▸ WHAT NEEDS TO BE DONE:
Find every line in the records that contains the word "column" and copy each one in full.

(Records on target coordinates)
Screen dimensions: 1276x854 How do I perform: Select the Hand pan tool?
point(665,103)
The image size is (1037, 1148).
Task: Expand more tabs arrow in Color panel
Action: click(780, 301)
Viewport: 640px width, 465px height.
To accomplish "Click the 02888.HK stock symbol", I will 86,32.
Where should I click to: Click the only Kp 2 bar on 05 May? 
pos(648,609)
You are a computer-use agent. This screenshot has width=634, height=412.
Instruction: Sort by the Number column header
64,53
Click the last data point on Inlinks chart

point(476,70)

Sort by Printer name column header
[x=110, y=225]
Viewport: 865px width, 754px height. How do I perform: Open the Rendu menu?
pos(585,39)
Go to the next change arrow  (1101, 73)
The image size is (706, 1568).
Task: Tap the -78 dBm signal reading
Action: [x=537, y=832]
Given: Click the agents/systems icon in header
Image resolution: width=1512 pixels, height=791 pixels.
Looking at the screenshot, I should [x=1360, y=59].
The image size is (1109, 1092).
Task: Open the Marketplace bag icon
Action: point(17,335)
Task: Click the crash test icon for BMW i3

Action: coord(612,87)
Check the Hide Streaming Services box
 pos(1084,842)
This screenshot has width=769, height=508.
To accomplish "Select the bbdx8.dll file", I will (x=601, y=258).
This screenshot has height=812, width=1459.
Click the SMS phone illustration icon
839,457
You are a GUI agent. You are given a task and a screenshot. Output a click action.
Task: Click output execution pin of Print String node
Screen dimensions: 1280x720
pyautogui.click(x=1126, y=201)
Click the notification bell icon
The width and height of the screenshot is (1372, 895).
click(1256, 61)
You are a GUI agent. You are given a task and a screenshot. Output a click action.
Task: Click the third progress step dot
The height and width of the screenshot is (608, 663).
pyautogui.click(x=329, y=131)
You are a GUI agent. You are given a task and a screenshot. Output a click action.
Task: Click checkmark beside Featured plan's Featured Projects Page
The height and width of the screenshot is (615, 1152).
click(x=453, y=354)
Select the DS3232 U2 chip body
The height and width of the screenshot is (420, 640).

▸ WRITTEN RESPONSE:
Instruction: Sort by the Number column header
Sort by Printer name column header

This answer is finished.